Scott Nalls, ’98, took the best gamble of his professional career at Indiana State University.
He now has 20 years in the packaging industry and a position as senior manager for the largest private label manufacturer in the U.S. to show for it.
In his fourth year at TreeHouse Foods Inc. in Oak Park, Ill., Nalls manages a staff of 26 packaging engineers for the largest private label manufacturer in the U.S., Kraft. The company boasts more than 50 domestic and international plants.
But this success may not have happened had he not been inspired to seek a career in packaging during Nall’s freshman orientation at State.
“I went into orientation a declared electrical technology major, but then Robert Cooksey, professor of industrial/mechanical technology, gave a spiel on the packaging engineering and technology world that day,” Nalls said.
“He talked about how beneficial the packaging program would be for students, because of the low percentage of packaging students in the industry. A low percentage of students in the major with a lot of companies meant a greater chance of getting a job upon graduation,” he added. “So, I decided to take a class in packaging my first semester just to see what packaging technology was all about. It changed my world.”
Nalls briefly left Indiana State going into his last year when his father became ill. When he returned to school two and a half years later, he found a changed curriculum and had a decision to make.

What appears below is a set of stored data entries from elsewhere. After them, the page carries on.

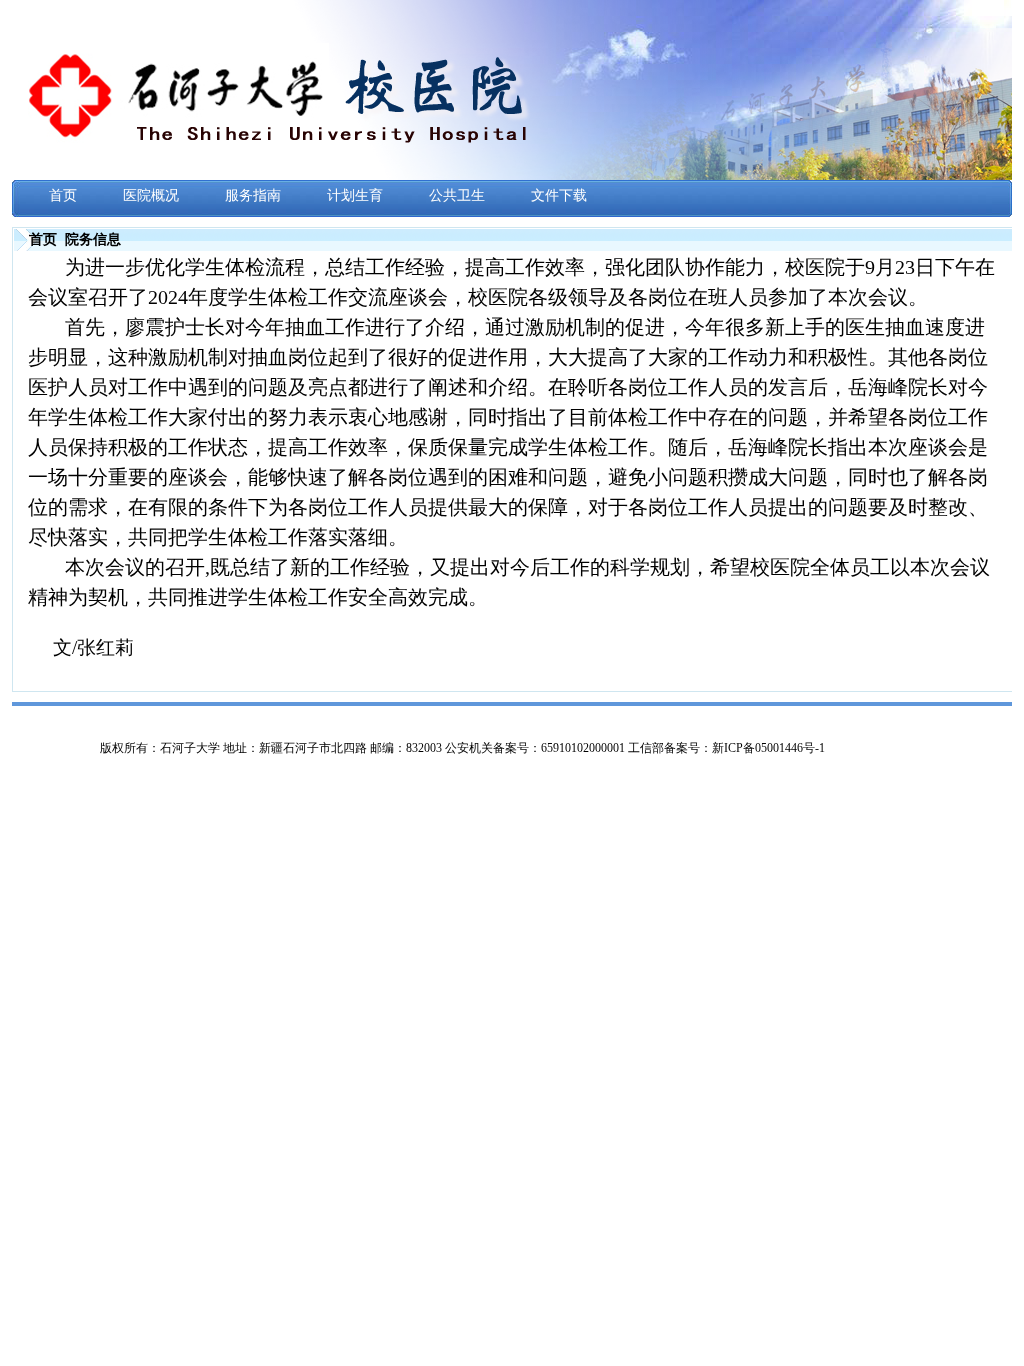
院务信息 (93, 239)
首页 (43, 239)
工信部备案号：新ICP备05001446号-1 (726, 748)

“I only had a year left to finish my degree, but I would have had to stay another half semester to get the packaging major,” said Nalls, who is originally from Gary, Ind. “Luckily, I had a good packaging professor, Marion Schafer, who advised me to get the industrial technology degree, keep packaging as a minor and take a gamble to see if I could get a job in packaging.”

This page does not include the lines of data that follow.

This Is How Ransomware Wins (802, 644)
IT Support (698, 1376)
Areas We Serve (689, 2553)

Nalls landed a position as the first and only packaging engineer at Solo Cup in Illinois upon graduation in 1998. Nalls later entered management at several small companies before going on to a three-year position as a packaging engineering with Kellogg’s, in Michigan. He also worked a year as a senior packaging engineer and seven and a half years as a senior manager of research and development, managing packaging, process, chemical engineers and food scientists at Kraft Foods.
“Indiana State professors really helped to drive entrepreneurship in my life, because we were a small program and had to work independently,” Nalls said. “You couldn’t be the person in a group of 10 who was just going along for the ride. You had to be active, because there were one or two of you, or you were by yourself. You had to understand the packaging life cycle, and that learning has helped me in corporate America to look at things from a total-ownership perspective.”
Indiana State’s hands-on curriculum equipped Nalls to hit the ground running on his first job and beyond.
“We were being prepared from day one to have practical and theoretical experience,” he said. “My practical experience really helped me navigate through corporate America, especially in my first job, because I didn’t have any mentors or counterparts to bounce ideas off. Indiana State prepared me to think about things in a different way, so I could problem-solve situations better than some of my other peers, and it has served me well.”